A Scala library for describing retry-on-failure behavior using a concise, literate embedded DSL.
There are places in most modern software where small, intermittent errors can occur and disrupt the normal flow of execution. Traditionally, a retry loop is used in these situations, with constraints on the number of attempts that can be made and how certain errors are handled. A naive retry loop that would make up to three attempts, waiting 100 milliseconds between each attempt, could look like this:
def doSomethingUntilItWorks(): String = {
val maxAttempts = 3
val backoff = 100 millis
var attempts = 0
while (true) {
attempts += 1
try {
return doSomethingThatMightFail()
} catch {
case e: SomeImportantException =>
println("Interrupted by important exception: " + e.getMessage)
throw e
case NonFatal(e) =>
if (attempts >= maxAttempts) {
println("Aborting after too many attempts: " + e.getMessage)
throw e
}
println("Retrying after error: " + e.getMessage)

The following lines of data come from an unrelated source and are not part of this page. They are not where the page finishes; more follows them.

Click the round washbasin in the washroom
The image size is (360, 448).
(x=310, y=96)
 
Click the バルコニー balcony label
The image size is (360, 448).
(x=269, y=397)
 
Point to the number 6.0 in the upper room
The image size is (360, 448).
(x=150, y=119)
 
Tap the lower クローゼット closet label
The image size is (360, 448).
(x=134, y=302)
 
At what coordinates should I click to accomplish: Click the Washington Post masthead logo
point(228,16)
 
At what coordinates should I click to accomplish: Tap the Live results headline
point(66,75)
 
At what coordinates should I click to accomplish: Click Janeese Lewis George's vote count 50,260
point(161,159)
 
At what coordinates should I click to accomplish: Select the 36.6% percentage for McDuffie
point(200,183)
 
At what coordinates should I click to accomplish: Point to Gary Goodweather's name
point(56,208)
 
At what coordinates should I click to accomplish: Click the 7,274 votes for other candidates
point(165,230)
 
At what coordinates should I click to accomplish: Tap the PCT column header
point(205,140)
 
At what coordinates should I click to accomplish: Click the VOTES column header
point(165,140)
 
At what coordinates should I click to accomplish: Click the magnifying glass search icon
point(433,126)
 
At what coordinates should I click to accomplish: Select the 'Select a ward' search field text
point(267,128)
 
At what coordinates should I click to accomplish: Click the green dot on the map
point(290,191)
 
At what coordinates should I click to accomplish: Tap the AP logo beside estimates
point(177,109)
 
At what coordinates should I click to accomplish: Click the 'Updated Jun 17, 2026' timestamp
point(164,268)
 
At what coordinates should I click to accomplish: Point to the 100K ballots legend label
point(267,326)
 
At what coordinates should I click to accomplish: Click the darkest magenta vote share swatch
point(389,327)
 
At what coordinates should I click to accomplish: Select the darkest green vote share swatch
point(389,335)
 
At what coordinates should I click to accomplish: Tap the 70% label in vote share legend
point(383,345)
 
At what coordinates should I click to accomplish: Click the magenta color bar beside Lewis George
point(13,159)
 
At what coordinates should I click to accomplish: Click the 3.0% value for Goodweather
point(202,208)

Thread.sleep(backoff toMillis)
case e =>
println("Interrupted by fatal exception: " + e.getMessage)
throw e
}
}
sys.error("unreachable")
}
Retry loops like the one above bring a number of issues with them:
-
They obscure the actual work that the program is trying to do (the lone call to
doSomethingThatMightFail()
above). -
They are convoluted and tend to contain more and more mutable state the more complex they get, making them hard to reason about and resistant to change.
-
They are difficult and tedious to test, possibly leading to undiscovered bugs in the code base.
With the atmos library, a retry policy can be described using a minimalistic DSL, replacing unreadable retry loops with concise, descriptive text. The above example can be described using atmos like so:
import atmos.dsl._
implicit val retryPolicy = retryFor { 3 attempts } using constantBackoff { 100 millis } monitorWith System.out onError {
case _: SomeImportantException => stopRetrying
}
val result = retry() { doSomethingThatMightFail() }
In addition to making retry behavior easy to understand, atmos provides the ability to customize the strategies that control loop termination, backoff calculation, error handling and event monitoring, as well as supporting both synchronous and asynchronous styles of programming. See the user guide below for information about the wide array of customization options this library supports.
Prerequisites:
- Scala 2.10.x
The atmos library divides the definition of a retry policy into four parts:
-
Termination policies enforce an upper bound on the number of retry attempts that are made.
-
Backoff policies calculate the delay that is inserted before subsequent retry attempts.
-
Error classifiers define the strategy used to determine if an error prevents further attempts.
-
Event monitors are notified of events that occur while performing a retry operation.
Using the naive retry loop from above, we can classify its behavior according to the four elements of a retry policy:
while (true) {
attempts += 1 // Termination policy
try {
return doSomethingThatMightFail()
} catch {
case e: SomeImportantException => // Error classifier
println("interrupted") // Event monitor
throw e
case NonFatal(e) => // Error classifier
if (attempts >= maxAttempts) { // Termination policy
println("aborting") // Event monitor
throw e
}
println("retrying") // Event monitor
Thread.sleep(backoff toMillis) // Backoff policy
case e =>
println("interrupted") // Event monitor
throw e
}
}
Atmos decomposes the traditional retry loop into these four, independent strategies and allows you to easily recombine them in whatever fashion you see fit.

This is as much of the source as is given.